That's all I have to say, guys. Time to move on.


----------



## farfisa (Nov 5, 2003)

So Macaholic--I guess the leish is off, eh?


----------



## IronMac (Sep 22, 2003)

> So Macaholic--I guess the leish is off, eh?


LOL...that reminds me of a dog I once had...he would grab the leash and take off and we would end up chasing him for hours and hours around the neighbourhood.  

I'll come back to this when I have some more time but suffice it to say that I don't believe that a proprietary architecture and OS is the only plausible scenario.


----------



## howing (Nov 14, 2003)

there is absolutely no reason why Apple shouldn't hire you, Macoholic.


----------



## kloan (Feb 22, 2002)

K_OS, with that much to spend, why on earth would you buy a P4?? I would definately go for a 64bit AMD chip.. those machines are blazing fast!


----------



## K_OS (Dec 13, 2002)

> i knew it was a weak point as I was writing it. Essentially, it's also irrelevant, as Apple will never release OSX/x86 for use on ANY PC, anyways.

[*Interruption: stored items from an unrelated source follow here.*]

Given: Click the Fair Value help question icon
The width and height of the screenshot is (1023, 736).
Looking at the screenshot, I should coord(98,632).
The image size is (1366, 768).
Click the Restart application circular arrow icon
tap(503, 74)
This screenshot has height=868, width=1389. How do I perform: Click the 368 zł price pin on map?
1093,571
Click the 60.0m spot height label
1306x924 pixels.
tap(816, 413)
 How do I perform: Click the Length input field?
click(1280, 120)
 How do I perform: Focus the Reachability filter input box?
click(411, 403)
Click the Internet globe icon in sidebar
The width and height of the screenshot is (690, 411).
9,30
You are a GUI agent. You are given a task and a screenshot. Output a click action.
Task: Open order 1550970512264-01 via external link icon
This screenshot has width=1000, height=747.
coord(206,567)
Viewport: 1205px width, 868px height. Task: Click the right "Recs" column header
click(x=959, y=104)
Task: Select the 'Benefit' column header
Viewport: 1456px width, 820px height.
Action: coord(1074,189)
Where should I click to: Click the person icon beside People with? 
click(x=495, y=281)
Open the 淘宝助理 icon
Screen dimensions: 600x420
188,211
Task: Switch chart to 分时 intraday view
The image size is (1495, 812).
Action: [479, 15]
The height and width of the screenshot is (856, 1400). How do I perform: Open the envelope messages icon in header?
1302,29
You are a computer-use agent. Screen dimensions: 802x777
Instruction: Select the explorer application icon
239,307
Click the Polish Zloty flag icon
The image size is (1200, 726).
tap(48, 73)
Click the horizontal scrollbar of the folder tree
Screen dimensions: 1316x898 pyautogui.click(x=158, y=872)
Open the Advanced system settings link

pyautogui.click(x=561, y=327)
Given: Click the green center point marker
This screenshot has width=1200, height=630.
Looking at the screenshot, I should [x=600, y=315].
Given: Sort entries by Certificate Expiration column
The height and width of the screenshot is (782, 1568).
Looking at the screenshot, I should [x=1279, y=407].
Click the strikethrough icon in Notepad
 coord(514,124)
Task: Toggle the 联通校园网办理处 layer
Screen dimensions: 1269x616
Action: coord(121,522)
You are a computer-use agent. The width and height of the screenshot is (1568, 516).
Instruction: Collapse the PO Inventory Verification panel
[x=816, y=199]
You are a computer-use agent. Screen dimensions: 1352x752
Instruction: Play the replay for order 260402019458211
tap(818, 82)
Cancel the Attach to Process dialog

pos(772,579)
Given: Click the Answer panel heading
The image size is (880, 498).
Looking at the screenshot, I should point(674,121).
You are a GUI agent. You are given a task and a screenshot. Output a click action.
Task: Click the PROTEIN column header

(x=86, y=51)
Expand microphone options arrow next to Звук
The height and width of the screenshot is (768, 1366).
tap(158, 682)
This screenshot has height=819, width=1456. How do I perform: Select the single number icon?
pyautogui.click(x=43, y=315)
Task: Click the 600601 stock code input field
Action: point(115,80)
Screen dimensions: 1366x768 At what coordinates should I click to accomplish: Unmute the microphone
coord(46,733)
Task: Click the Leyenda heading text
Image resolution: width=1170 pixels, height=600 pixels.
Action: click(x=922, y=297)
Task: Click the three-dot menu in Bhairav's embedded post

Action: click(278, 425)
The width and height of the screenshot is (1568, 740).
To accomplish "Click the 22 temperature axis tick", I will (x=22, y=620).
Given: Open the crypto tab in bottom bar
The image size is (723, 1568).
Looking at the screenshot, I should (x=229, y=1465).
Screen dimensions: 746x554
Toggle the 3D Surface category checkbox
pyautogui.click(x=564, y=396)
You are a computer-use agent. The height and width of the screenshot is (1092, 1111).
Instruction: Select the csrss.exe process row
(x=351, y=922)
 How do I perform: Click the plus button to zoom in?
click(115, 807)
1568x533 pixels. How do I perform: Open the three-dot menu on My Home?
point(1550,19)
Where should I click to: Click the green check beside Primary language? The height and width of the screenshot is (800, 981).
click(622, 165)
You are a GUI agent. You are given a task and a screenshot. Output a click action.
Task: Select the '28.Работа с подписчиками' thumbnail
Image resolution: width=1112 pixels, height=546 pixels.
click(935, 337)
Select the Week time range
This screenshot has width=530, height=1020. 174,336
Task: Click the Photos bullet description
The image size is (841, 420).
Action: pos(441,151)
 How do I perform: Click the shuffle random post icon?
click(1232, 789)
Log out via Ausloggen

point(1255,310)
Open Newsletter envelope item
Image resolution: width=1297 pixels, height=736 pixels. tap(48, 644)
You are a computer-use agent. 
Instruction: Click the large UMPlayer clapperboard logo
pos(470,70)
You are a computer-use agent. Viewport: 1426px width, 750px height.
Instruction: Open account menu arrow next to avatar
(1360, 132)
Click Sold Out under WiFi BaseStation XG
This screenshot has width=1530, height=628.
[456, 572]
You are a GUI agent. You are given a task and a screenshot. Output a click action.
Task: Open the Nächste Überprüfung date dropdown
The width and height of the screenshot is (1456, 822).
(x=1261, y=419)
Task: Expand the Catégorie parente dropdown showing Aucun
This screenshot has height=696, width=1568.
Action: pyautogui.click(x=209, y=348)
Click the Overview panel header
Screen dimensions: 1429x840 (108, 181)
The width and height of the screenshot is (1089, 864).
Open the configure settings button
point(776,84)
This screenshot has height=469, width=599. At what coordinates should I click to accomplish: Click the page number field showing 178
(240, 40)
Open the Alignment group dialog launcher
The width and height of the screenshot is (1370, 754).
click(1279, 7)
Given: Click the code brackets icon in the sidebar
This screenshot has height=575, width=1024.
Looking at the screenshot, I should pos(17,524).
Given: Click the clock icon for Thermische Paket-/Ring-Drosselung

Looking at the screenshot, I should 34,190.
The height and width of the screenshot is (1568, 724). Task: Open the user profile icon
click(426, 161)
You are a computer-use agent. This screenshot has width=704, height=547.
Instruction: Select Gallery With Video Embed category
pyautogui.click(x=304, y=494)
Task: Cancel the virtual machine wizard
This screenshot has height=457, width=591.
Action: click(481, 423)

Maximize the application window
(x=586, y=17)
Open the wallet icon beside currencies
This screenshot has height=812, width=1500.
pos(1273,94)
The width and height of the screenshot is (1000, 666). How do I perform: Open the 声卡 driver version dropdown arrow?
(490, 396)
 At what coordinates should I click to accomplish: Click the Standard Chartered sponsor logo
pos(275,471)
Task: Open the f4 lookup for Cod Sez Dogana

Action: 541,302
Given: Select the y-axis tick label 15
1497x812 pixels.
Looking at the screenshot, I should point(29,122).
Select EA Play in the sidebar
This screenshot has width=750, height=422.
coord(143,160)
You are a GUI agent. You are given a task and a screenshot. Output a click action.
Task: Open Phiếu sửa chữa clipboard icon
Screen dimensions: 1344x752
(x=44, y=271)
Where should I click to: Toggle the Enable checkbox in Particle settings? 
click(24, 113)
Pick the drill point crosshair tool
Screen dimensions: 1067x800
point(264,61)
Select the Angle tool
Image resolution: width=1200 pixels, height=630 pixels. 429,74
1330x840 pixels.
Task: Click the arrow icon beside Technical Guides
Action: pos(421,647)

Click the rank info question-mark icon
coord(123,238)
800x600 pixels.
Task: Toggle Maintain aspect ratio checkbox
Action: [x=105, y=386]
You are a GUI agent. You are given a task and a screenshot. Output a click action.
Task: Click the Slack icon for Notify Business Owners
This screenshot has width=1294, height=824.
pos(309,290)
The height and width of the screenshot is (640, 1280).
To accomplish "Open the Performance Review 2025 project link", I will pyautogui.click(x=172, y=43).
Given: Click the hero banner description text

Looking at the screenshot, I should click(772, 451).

So why does Apple keep an internal X86 build of OS X up to par with the current PPC one?



> K_OS, with that much to spend, why on earth would you buy a P4?? I would definately go for a 64bit AMD chip.. those machines are blazing fast!


Just for the fact that was the most expensive CPU that I saw at the moment but since this is about choice you could still get the AMD64 and still come out ahead of the G5.


----------



## TroutMaskReplica (Feb 28, 2003)

> So why does Apple keep an internal X86 build of OS X up to par with the current PPC one?


this keeps coming up not just here but on all mac forums. can anyone substantiate this or is it just a rumour?

my apologies if it is rooted in fact.


----------



## mikef (Jun 24, 2003)

There is a freely available x86 build of Darwin available, but can anybody confirm that Aqua is also built for x86?

NeXTSTEP was available for x86, but obviously the bits of Mac OS that Apple carried forward from MacOS 9.x and earlier would not have existed on x86.


----------



## Macaholic (Jan 7, 2003)

Have fun trying to substantiate the two year old rumor, K_OS









http://www.google.com/search?q=OS+X,+marklar&ie=UTF-8&oe=UTF-8

Frankly, I wouldn't be surprised if Apple was maintaining an x86 version of OS X -- but I wouldn't expect they're maintaining driver support, have performed comprehensive hardware testing, nor assume they have any PPC emulation happening (look how "nowhere" pearPC and this CherryPC is). I would suspect that, given the rocky road Apple has experienced with Motorola and you never know what the future holds in terms of the PPC processor scene in general, I;d say that it would be wise of Apple to keep the x86 option open to them. but I STILL believe that it would be restricted to Apple branded hardware via some kind of proprietary boot ROM or something...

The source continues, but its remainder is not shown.